By Paul Collier and John Kay

Greed Is Dead; Politics after Individualism
Editions:Hardcover: € 17.99
ISBN: 9780241467954
Pages: 208
ePub: € 12.99
ISBN: 9780141994178

Two of the UK's leading economists call for an end to extreme individualism as the engine of prosperity

Throughout history, successful societies have created institutions which channel both competition and co-operation to achieve complex goals of general benefit. These institutions make the difference between societies that thrive and those paralyzed by discord, the difference between prosperous and poor economies. Such societies are pluralist but their pluralism is disciplined.

Successful societies are also rare and fragile. We could not have built modernity without the exceptional competitive and co-operative instincts of humans, but in recent decades the balance between these instincts has become dangerously skewed: mutuality has been undermined by an extreme individualism which has weakened co-operation and polarized our politics.

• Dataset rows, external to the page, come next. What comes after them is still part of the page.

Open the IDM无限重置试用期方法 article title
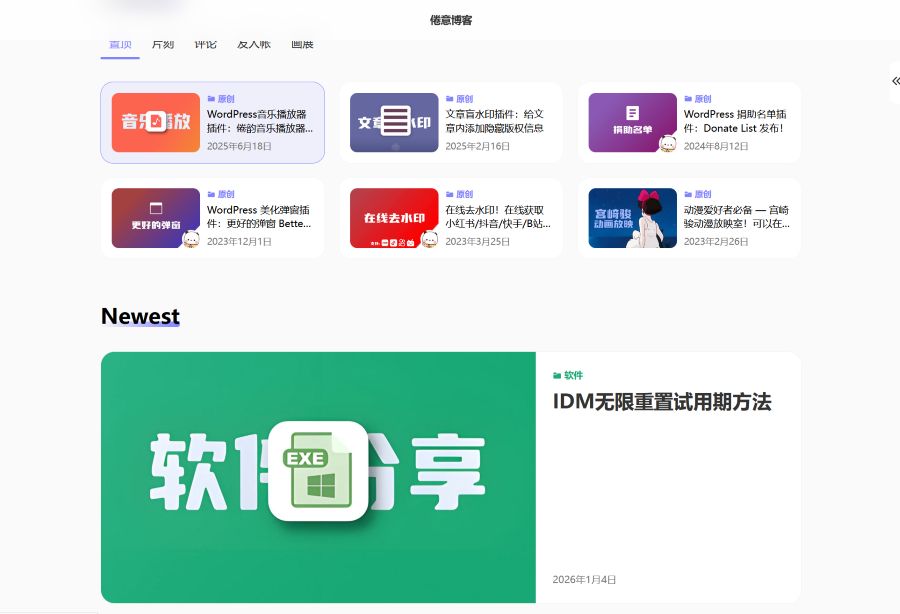The image size is (900, 614). 662,402

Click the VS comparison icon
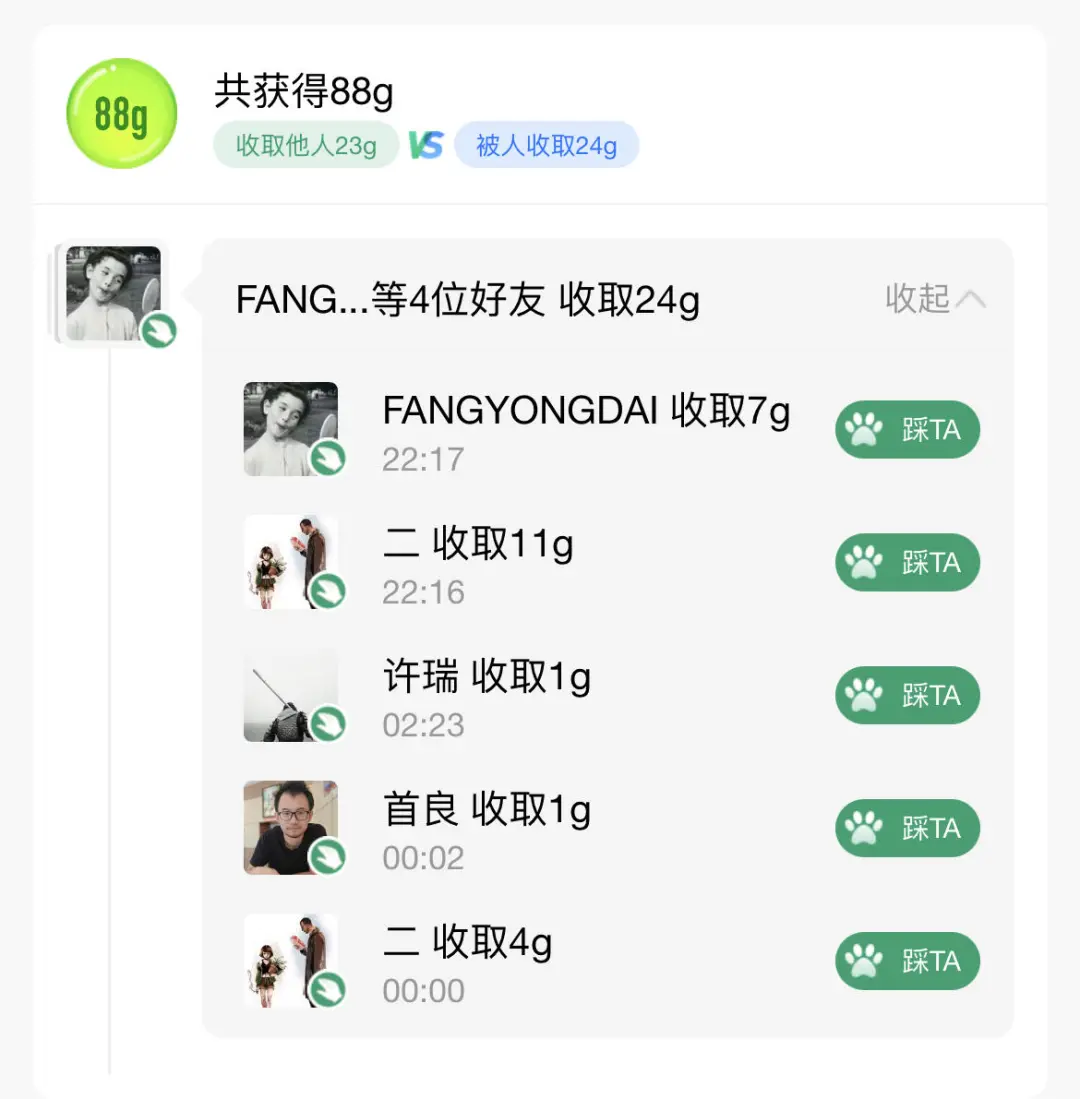[426, 146]
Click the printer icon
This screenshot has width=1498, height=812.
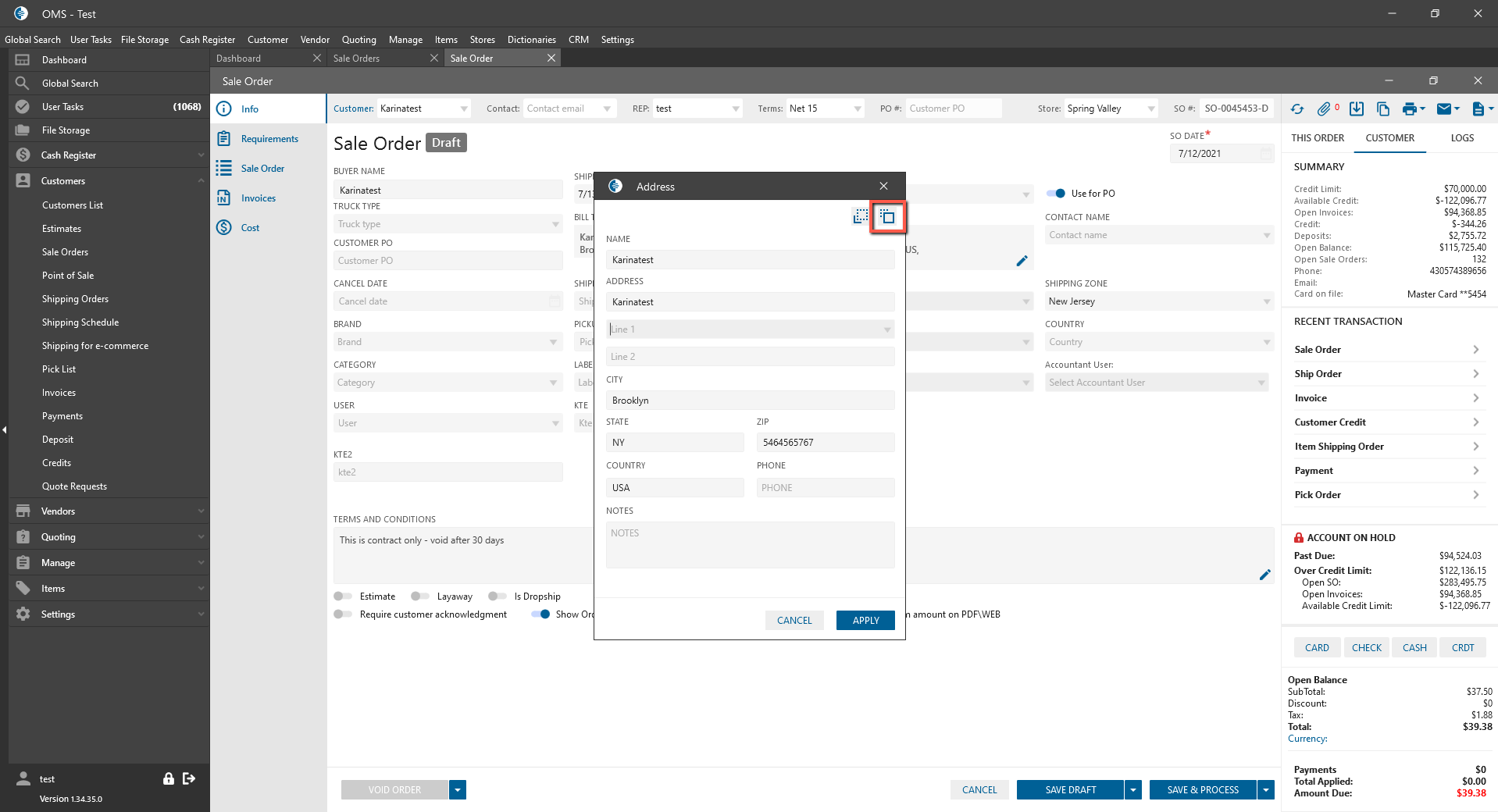pos(1409,109)
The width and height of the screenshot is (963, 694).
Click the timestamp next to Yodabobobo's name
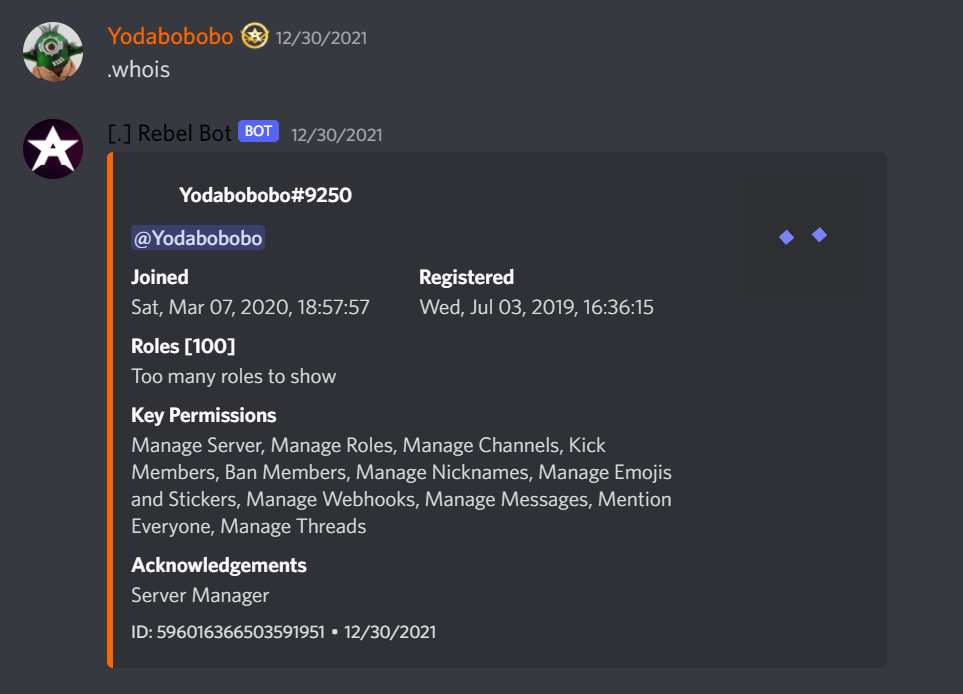(321, 38)

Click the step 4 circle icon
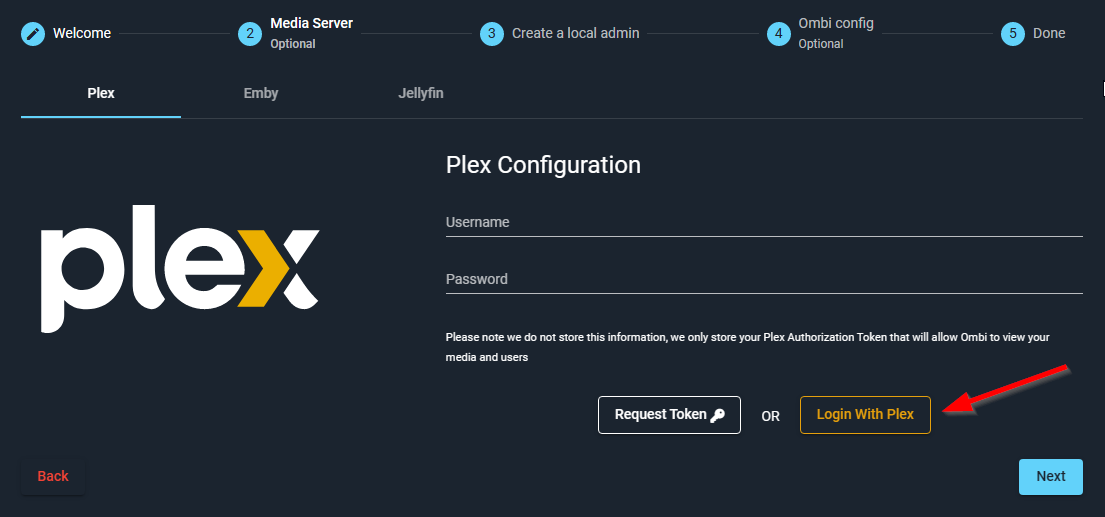(778, 33)
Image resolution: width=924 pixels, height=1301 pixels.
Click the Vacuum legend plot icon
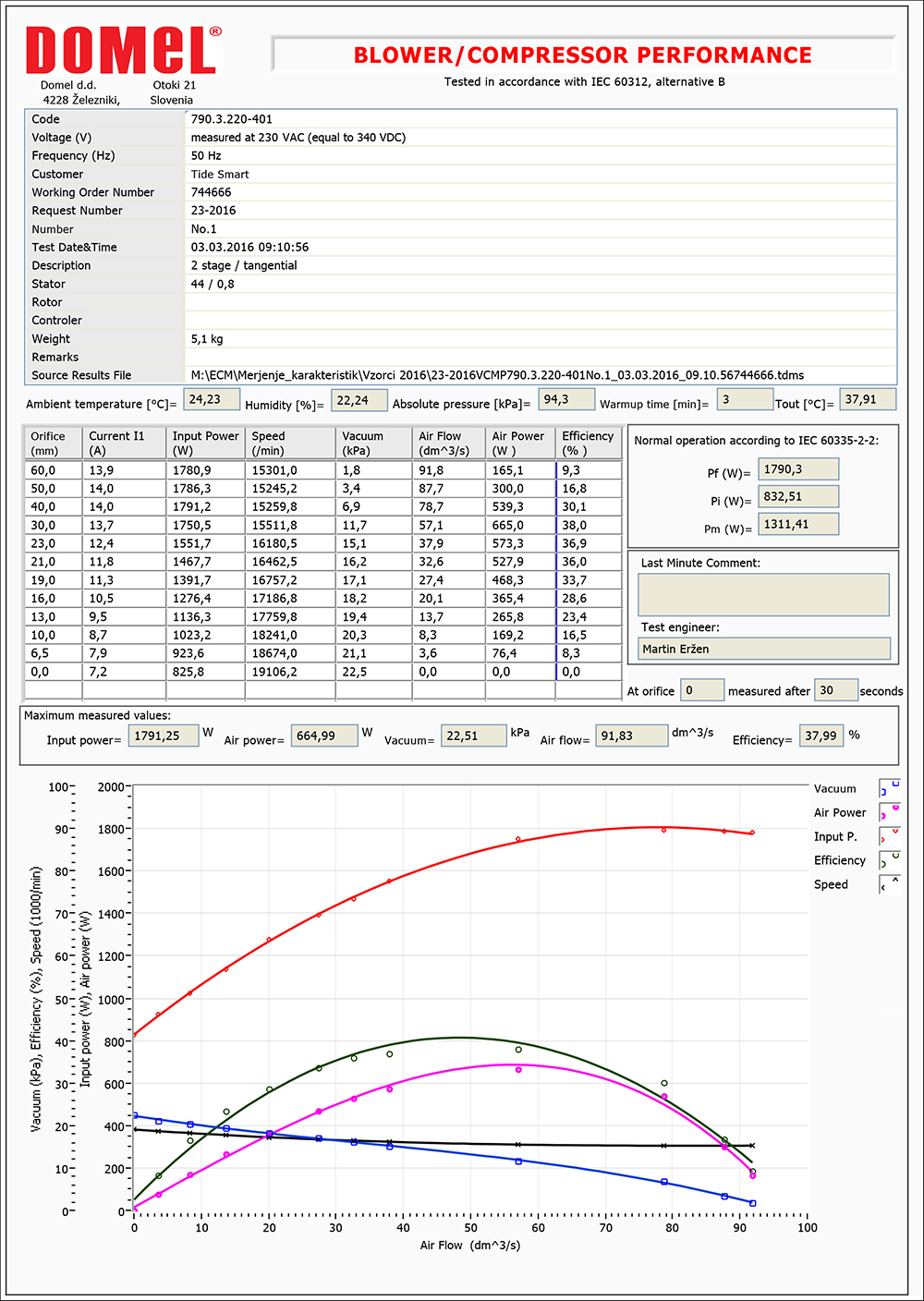point(889,789)
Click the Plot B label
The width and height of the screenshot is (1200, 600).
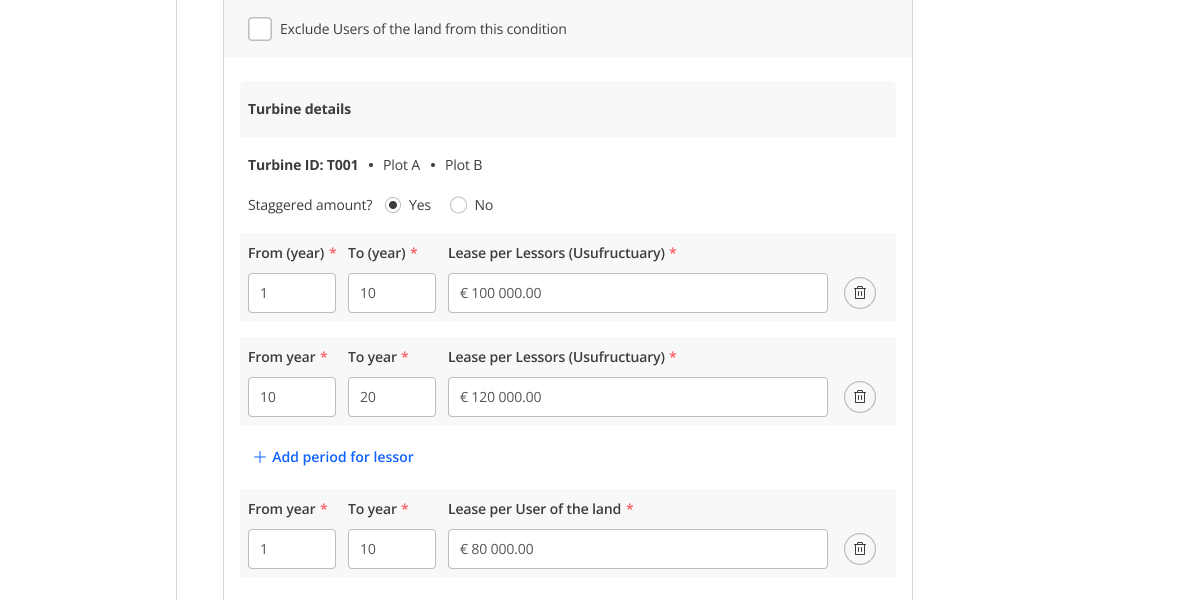point(463,165)
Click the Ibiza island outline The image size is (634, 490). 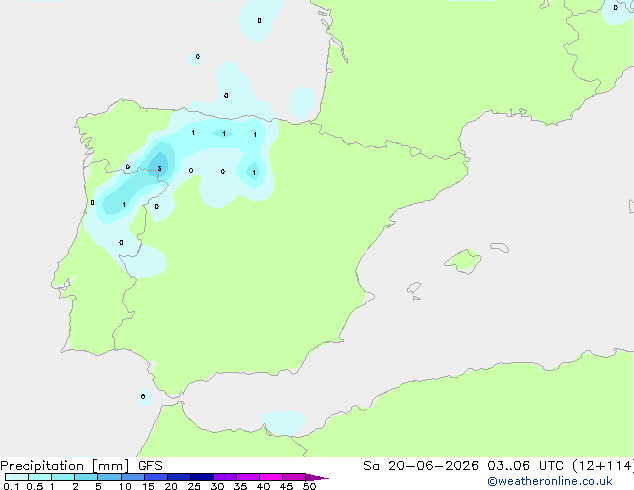tap(414, 288)
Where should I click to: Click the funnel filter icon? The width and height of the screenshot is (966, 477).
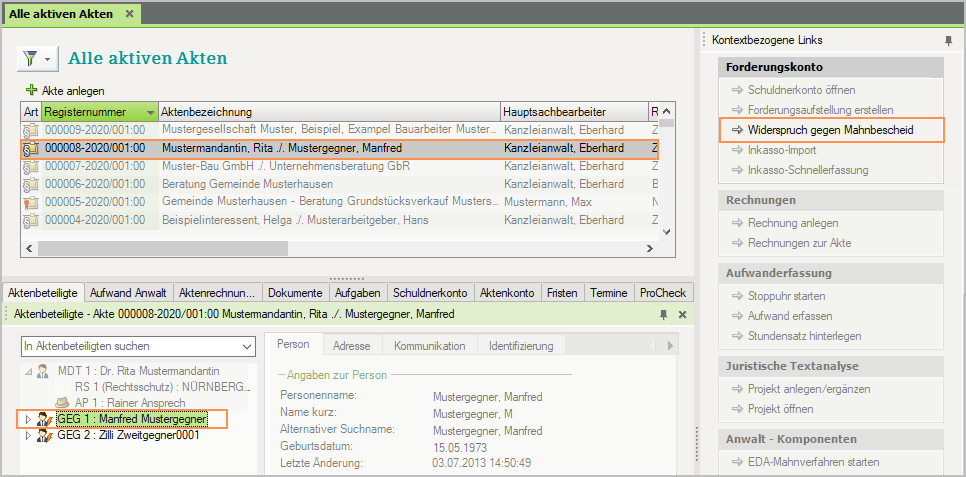(31, 59)
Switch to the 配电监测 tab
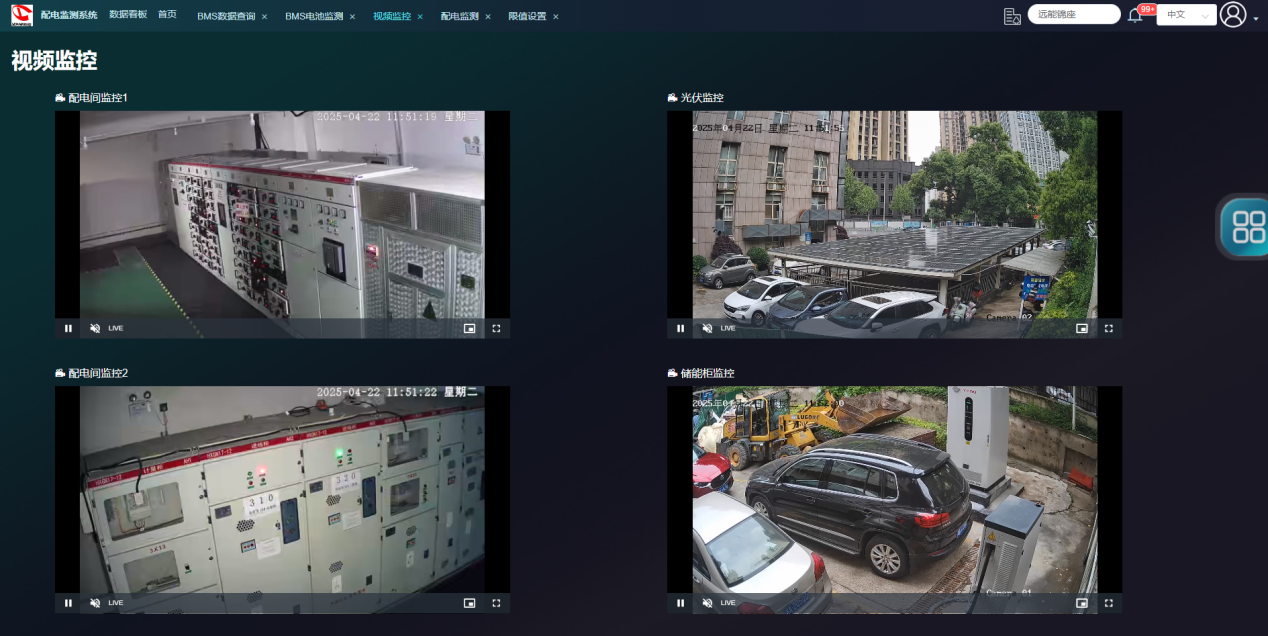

Collier and Kay show how a reaffirmation of the values of mutuality could refresh and restore politics, business and the environments in which people live. Politics could reverse the moves to extremism and tribalism; businesses could replace the greed that has degraded corporate culture; the communities and decaying places that are home to many could overcome despondency and again be prosperous and purposeful. As the world emerges from an unprecedented crisis we have the chance to examine society afresh and build a politics beyond individualism.

Excerpt:

Reviews:Delphine Strauss on Financial Times wrote:

"In Greed Is Dead, a brief but dense polemic, Collier and Kay contend that this individualist ethos is 'no longer intellectually tenable'. They have two broad targets in their sights. The first is Economic Man — described as the 'repellent' invention of market fundamentalists who believe people act only to maximise their self-interest and must be monitored or bribed with bonus payments to serve the interests of their organisation. [...] Their second target is the self-righteous activist who loudly asserts an ever-expanding set of individual entitlements and legal rights — whether to intellectual property, housing, tertiary education or gender determination. [...]
The authors are democratic in their criticism: they are as scathing about the moral superiority of know-it-all academics or public sector workers (distinguished only by their better pensions) as they are about social media influencers [...] They are also refreshingly apolitical. The rejection of Economic Man is not a rejection of the market or of business — Titus Salt, the 19th-century textile magnate who spent his fortune on housing his workers, is held up as a model of what business can achieve in a community. [...] They are largely convincing — although many of their policy proposals are familiar, and do not depend on the intellectual framing they are given here."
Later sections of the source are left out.